Críticas:
'Decrying the tendency to compartmentalization and excessive specialization in biblical studies, Trebolle offers a broadly based and "interdisciplinary" history of the Bible, aimed primarily at students. Handy as a reference book, this intelligently constructed and elegantly written text can be read with pleasure. This reader found it hard to put down; it is full of unusual insights, and the wide scope means that it has something new to say to almost everybody. Nicholas R.M. de Lange, Vetus Testamentum, 1995.
Reseña del editor:
This wide-ranging handbook presents an overview of our current knowledge on the history of the Bible. Divided into three parts, it shows how the collections of canonical and apocryphal books were formed, explains the transmission and translation of the Biblical texts and describes biblical interpretation in Judaism and Christianity.

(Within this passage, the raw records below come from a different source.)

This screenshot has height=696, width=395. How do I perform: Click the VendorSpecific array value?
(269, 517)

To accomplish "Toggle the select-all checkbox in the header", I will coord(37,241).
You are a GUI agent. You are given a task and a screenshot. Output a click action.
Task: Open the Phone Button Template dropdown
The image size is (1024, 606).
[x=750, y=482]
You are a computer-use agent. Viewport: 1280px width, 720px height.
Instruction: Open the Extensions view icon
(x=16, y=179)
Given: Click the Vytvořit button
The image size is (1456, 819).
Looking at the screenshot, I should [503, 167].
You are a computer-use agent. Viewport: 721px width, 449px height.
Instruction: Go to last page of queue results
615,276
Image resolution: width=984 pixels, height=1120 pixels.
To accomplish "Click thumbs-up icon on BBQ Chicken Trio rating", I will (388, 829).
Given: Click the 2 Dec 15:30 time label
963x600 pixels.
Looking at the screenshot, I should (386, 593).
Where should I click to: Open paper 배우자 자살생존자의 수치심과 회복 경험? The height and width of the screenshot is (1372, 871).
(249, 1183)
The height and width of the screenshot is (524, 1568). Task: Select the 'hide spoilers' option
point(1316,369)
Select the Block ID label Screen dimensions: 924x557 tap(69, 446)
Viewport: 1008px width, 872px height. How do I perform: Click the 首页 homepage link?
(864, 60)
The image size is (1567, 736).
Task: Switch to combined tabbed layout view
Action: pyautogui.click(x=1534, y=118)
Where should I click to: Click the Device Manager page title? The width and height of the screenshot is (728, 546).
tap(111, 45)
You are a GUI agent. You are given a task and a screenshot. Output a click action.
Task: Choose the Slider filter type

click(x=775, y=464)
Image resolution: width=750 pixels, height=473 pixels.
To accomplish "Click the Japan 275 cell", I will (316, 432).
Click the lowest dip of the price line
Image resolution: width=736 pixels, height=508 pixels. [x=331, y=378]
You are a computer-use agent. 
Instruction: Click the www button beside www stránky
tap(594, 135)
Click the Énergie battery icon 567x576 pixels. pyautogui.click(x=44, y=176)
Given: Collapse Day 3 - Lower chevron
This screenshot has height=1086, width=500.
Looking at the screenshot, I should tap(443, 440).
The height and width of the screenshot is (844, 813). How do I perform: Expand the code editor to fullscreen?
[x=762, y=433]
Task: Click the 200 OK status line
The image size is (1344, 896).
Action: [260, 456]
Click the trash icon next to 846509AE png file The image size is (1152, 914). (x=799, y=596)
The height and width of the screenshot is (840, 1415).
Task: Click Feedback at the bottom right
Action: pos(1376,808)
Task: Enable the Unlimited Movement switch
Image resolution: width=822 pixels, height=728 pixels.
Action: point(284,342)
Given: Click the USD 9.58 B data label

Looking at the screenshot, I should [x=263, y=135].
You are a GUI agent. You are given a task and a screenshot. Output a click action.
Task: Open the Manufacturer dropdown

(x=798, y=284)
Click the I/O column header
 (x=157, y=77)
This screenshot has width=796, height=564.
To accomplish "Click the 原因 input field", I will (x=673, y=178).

Incorporating the immense amount of information that has become available since the discovery of the Dead Sea Scrolls, the author sets out to bridge the gaps between widely different areas and trends in the field of Biblical Studies: canonical and apocryphal literature, written and oral traditions, rabbinic and Christian exegesis and modern critical exegesis, and literal and allegorical interpretation, among others. Uniquely, Trebolle Barrera also looks at the Wirkungsgeschichte of the Bible in relation to the Greek and Roman world, the Renaissance and the Enlightenment. Scholars, students and interested lay persons alike will benefit from the wealth of general information found here as well as detailed discussion on many topics currently under debate, from the significance of Qumran to the influence of the Semitic and Greek world on Christianity.